Dalga/parçacık
duali zihin/madde,bağlantılar/şeyler, kavramına açıklık
getirdiği gibi,Ruh /beden ikilemine de açıklık
getirmektedir. Çünkü bizler, tanecik yanımızla bir
bedene,dalgasal yanımızla da bir Ruha sahibiz. Ruh boyutuna geçtiğimiz
taktirde, o boyutu her ne kadar dalgasal bir yapı olarak algılasak
da, o boyut,kendi kuralları içerisinde bizim için maddesel
olacaktır.Yani tanecik özelliğimizi yansıtacaktır.Ancak bu
durumda da şuur boyutu bizim için tekrar
dalgasal yanımız olacaktır. O halde şimdi bu Ruh için
oluşan yanılgılara geçebiliriz.
Elektromanyetik
Alanlar Ve Biz
adlı yazımızda Aura nın bilimsel olarak nasıl meydana geldiğini
ve bunun yanında da bazı özelliklerine değinmiştik. Aura
konusu, sadece günümüzde ya da bundan birkaç yüzyıl öncesine
ait bir gerçeklik değil, M.Ö dönemdeki toplumlarda ve kutsal
kitaplara dayalı mistik verilerde de bilinen bir olgu olup 97
ayrı kültürde 97 farklı isimle geçmektedir. Bunlardan,
Hindistan kutsal metinlerinde Prana,Çinlilerde
Çai’ dir ki, bu
enerji akapunktur çizgileri boyunca akmaktadır. Yahudi Mistik
kitabı Kabala’ da ise,bu yaşamsal enerji alanı Nefis
olarak adlandırılıp , insan bedenini saran küçük
kabarcıklar şeklinde var olduğu belirtilir. Ayrıca kutsal
olduğuna inanılan kişilerin de etrafında bu ışınsal
alanlar çok daha belirgin olarak (aralarında Hindistan,Çin,Japon,Tibet,Mısır,İran...vb)

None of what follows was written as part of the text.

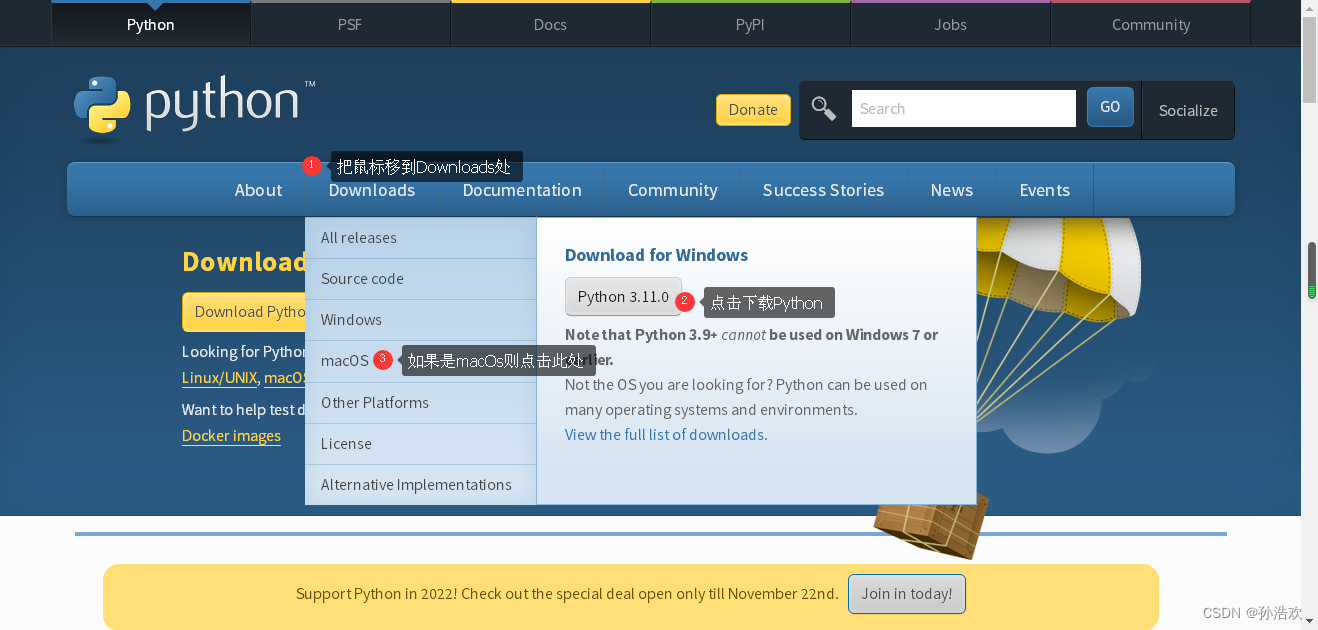Select All releases from Downloads menu
The image size is (1318, 630).
point(359,237)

baş üzerinde hale ya da yuvarlak şekillerde tanımlanmıştır.(Tablolarda
Azizlerin ve meleklerin üzerine de resmedilmiştir). Bunlardan
bazıları çok net
olarak algılanabilmektedir. En bilinen örneği, Mistik Hazret
İnayet Han’ın aurasının neden olduğu ışığın altında
yazı okunabilmesiydi. Bu alan görülmekle beraber, bazen de
sadece hissedilmekte idi.
Auranın
bazı insanlarda güçlü olması,beynin biyoelektrik
faaliyetlerinin güçlü olmasından kaynaklanmaktadır.Ancak
kutsal nitelikli insanlarla,ona benzer fenomenler ortaya koyan
insanlarınkini ayrı kategoride düşünmek gerekli. Çünkü
bu Resuller ve Nebiler,özden açığa çıkanı dışarıdan,
burçlardan gelen güçlü Elektromanyetik alanları ya da dini
terminolojiyle meleklerin yaydığı ışınları beyinlerinde
daha fazla değerlendirmeleri
sonucunda auralarını
güçlü kılarken, benzer fenomenleri ortaya koyanlarda, bu
durum mikrodalga varlıklar olan cinler tarafından gönderilen
elektromanyetik sinyaller sonucu meydana gelmektedir.Çünkü
daha önceki yazılarda da belirttiğim üzere, tüm oluşumlar
beyinsel işlevlere dayanmaktadır.
Ayrıca
Meleklerin ve de Cinlerin aynı zamanda boyutsal kavramlar
olmaları dolayısıyla, etkilerin beyin kapasitesiyle de
ilgili olduğunu söyleyebiliriz.Bu etki beyin aracılığıyla
Aurayı güçlü kıldığı gibi,aynı zamanda beynin dışa
yaydığı dalgaların da güçlü yayılımını sağlayarak çevresinde
de güçlü ışınsal etkiler oluşturmaktadır.
Dışa
yayımlanan dalgalar da iki türlüdür:
Birincisi, genel yayın
dalgaları, ikincisi de yönlendirilmiş
dalgalardır ki, birincisi genelde yayımlanması ile ilgili
iken, ikincisi belli istek ve arzuların oluşturulması için,
odaklanmayla ilgilidir. Bu etkilerle ilgili örnek olarak, Hz
Muhammed (s.a.v) deve üzerindeyken
vahyin gelmesiyle devenin çökmesi ve yine vahiy geldiğinde etrafında bulunan insanların (sahabenin)
üzerinde titreme,
terleme, daha iyi algılama...vb) etkilerin görülmesini
verebiliriz.
Bu
tür etkilerle aynı kategoride değerlendirilmeye tabi tutulan
medyumların seansları sırasında girdikleri transta
sergiledikleri davranışları ve de beyinlerinden dışa yayılan
dalgaların orada bulunan birimlerin beyinlerinin ilgili hücrelerini
irrite etmesi sonucu ortaya çıkan fenomenleri,deneyimleri de
bu grup için örnek olarak gösterebiliriz. Öyle ki bu
seanslarda Cinler kendilerini farklı varlıklar olarak tanıtarak
oradaki insanlara seslenmekte,çeşitli bilgiler vermekte ve
hatta medyum aracılığıyla maddeleşebilmekte ve orada
bulunan insanlara metafizik deneyimler yaşatabilmekte,
sonucunda da büyük yanılgıların doğmasına yol açmaktadırlar.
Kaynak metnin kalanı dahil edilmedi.